Kapının metal kolları iki taraftan kapanmak üzereyken, Suzan birkaç adım geriledi ve korumaları önüne geçti. Adamlar kapanan kapının ardından barikat kurmuştu, silahlarını havaya kaldırıp Selçuk'a ateş etmeye başladılar.
Etrafına bakındı, koşarken. Hemen arkasındaki, hem de yolundaki adamların arasında kalmıştı. Kapanan kapıya vurulmadan yetişse bile adamları geçmesi imkansızdı, bir şeyler yapmalıydı.

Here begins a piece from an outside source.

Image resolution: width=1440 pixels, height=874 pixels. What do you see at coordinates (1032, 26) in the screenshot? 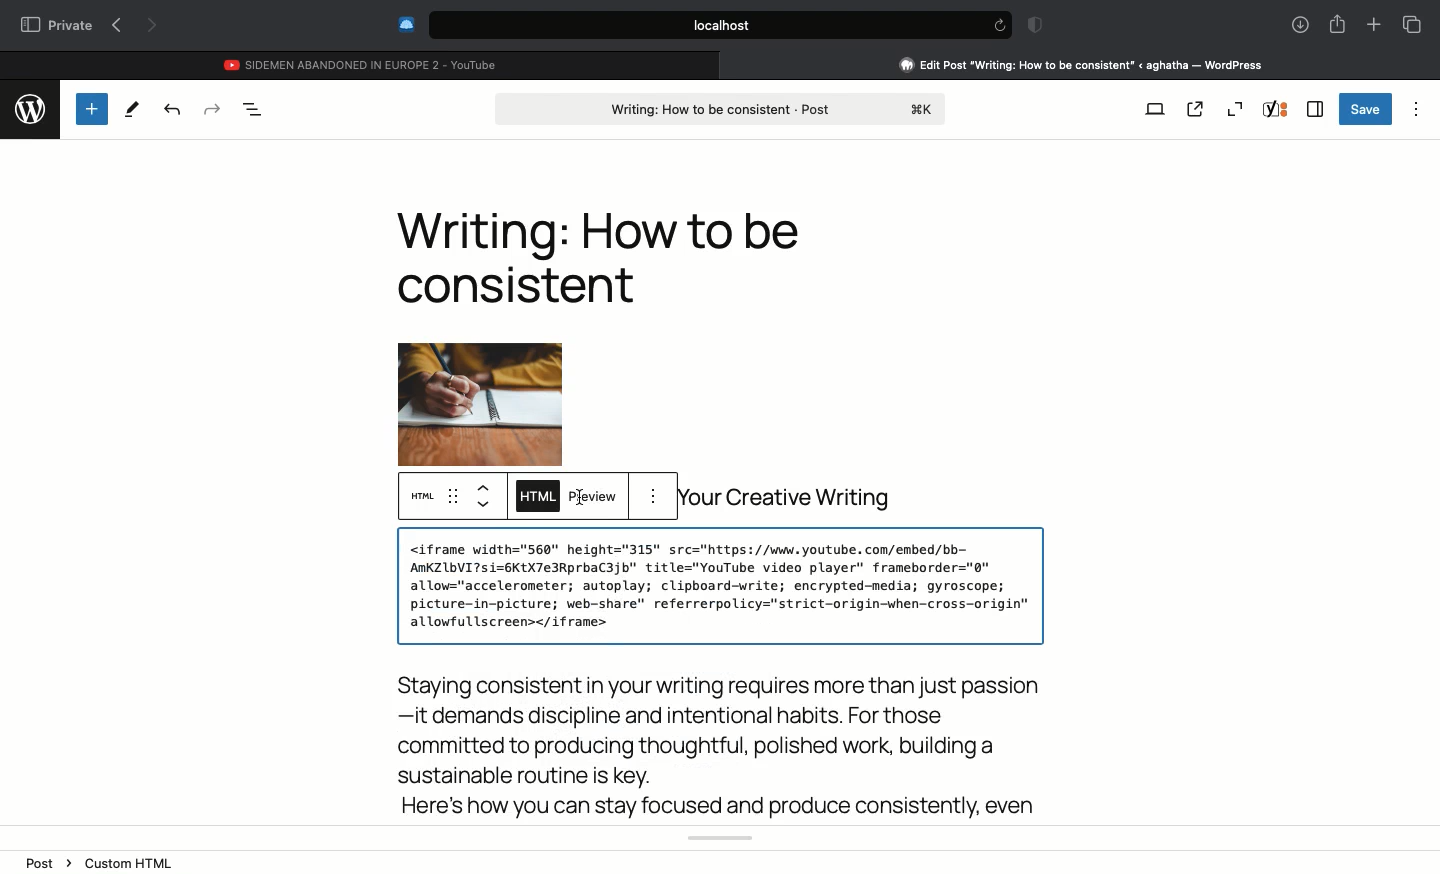
I see `Badge` at bounding box center [1032, 26].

Bakışları son anda sağ taraftaki yarım kolonlara kaydı, duvarın kenarındaki basamak gibilerdi. Adımları anında yön değiştirdi ve kolonların üstüne çıktı. Sağ elindeki silahı kapıdaki adamlara doğrulttu ve ateş etti.
Öndeki adamlardan birini vurdu. Kapının kapanmasına çok az bir mesafe vardı, Selçuk'un kapıya ulaşmasına ise yalnızca birkaç metre...
Koştu, koştu ve yaklaşık 2 metre yüksekliğine ulaşan kolonun tepesinden kapıya doğru atladı. Bedeni, süratle kapıdan geçtikten sonra kapı kapandı ve kilitlendi.
Selçuk, atlayışı ile birlikte iki adamın üstüne düşmüştü. Selçuk'un toparlanması bir hayli zaman aldı zira bu atlayış, kolundaki yarayı zorlamıştı.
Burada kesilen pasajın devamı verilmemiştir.